DATASET RECORDS:

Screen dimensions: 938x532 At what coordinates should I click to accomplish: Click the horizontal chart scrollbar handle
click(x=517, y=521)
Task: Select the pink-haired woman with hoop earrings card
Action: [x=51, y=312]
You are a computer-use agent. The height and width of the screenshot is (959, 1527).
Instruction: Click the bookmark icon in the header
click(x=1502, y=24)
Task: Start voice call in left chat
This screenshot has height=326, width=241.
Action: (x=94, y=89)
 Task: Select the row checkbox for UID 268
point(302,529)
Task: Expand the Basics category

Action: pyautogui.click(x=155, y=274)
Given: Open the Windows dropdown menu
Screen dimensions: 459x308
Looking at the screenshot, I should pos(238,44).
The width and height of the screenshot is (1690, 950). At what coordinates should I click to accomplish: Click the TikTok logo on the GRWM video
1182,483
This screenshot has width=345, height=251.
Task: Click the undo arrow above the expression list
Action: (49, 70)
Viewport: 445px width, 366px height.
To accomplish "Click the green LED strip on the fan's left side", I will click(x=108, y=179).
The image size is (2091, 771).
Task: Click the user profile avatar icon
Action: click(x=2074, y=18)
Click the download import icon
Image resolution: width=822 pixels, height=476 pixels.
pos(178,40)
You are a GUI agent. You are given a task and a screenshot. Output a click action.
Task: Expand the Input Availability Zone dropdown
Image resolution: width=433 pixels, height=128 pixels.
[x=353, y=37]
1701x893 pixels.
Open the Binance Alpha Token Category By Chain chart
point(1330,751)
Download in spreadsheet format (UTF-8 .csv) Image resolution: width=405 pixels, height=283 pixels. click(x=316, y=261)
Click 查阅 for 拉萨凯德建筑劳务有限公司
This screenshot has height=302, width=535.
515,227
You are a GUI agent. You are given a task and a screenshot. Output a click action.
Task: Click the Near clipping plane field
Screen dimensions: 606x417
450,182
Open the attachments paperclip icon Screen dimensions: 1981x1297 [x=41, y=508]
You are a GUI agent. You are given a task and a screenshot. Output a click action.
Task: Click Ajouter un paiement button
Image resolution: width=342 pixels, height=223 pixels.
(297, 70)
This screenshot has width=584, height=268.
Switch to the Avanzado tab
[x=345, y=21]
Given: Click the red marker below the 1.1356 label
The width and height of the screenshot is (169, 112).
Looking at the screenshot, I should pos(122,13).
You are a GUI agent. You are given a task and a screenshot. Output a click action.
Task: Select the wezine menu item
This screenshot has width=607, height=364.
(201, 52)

INSTRUCTIONS FOR THE TASK:
Convert every line above into a JSON array of strings, with one string per line and blank lines omitted.

TASK RESULT:
[
  "Screen dimensions: 938x532 At what coordinates should I click to accomplish: Click the horizontal chart scrollbar handle",
  "click(x=517, y=521)",
  "Task: Select the pink-haired woman with hoop earrings card",
  "Action: [x=51, y=312]",
  "You are a computer-use agent. The height and width of the screenshot is (959, 1527).",
  "Instruction: Click the bookmark icon in the header",
  "click(x=1502, y=24)",
  "Task: Start voice call in left chat",
  "This screenshot has height=326, width=241.",
  "Action: (x=94, y=89)",
  " Task: Select the row checkbox for UID 268",
  "point(302,529)",
  "Task: Expand the Basics category",
  "Action: pyautogui.click(x=155, y=274)",
  "Given: Open the Windows dropdown menu",
  "Screen dimensions: 459x308",
  "Looking at the screenshot, I should pos(238,44).",
  "The width and height of the screenshot is (1690, 950). At what coordinates should I click to accomplish: Click the TikTok logo on the GRWM video",
  "1182,483",
  "This screenshot has width=345, height=251.",
  "Task: Click the undo arrow above the expression list",
  "Action: (49, 70)",
  "Viewport: 445px width, 366px height.",
  "To accomplish \"Click the green LED strip on the fan's left side\", I will click(x=108, y=179).",
  "The image size is (2091, 771).",
  "Task: Click the user profile avatar icon",
  "Action: click(x=2074, y=18)",
  "Click the download import icon",
  "Image resolution: width=822 pixels, height=476 pixels.",
  "pos(178,40)",
  "You are a GUI agent. You are given a task and a screenshot. Output a click action.",
  "Task: Expand the Input Availability Zone dropdown",
  "Image resolution: width=433 pixels, height=128 pixels.",
  "[x=353, y=37]",
  "1701x893 pixels.",
  "Open the Binance Alpha Token Category By Chain chart",
  "point(1330,751)",
  "Download in spreadsheet format (UTF-8 .csv) Image resolution: width=405 pixels, height=283 pixels. click(x=316, y=261)",
  "Click 查阅 for 拉萨凯德建筑劳务有限公司",
  "This screenshot has height=302, width=535.",
  "515,227",
  "You are a GUI agent. You are given a task and a screenshot. Output a click action.",
  "Task: Click the Near clipping plane field",
  "Screen dimensions: 606x417",
  "450,182",
  "Open the attachments paperclip icon Screen dimensions: 1981x1297 [x=41, y=508]",
  "You are a GUI agent. You are given a task and a screenshot. Output a click action.",
  "Task: Click Ajouter un paiement button",
  "Image resolution: width=342 pixels, height=223 pixels.",
  "(297, 70)",
  "This screenshot has width=584, height=268.",
  "Switch to the Avanzado tab",
  "[x=345, y=21]",
  "Given: Click the red marker below the 1.1356 label",
  "The width and height of the screenshot is (169, 112).",
  "Looking at the screenshot, I should pos(122,13).",
  "You are a GUI agent. You are given a task and a screenshot. Output a click action.",
  "Task: Select the wezine menu item",
  "This screenshot has width=607, height=364.",
  "(201, 52)"
]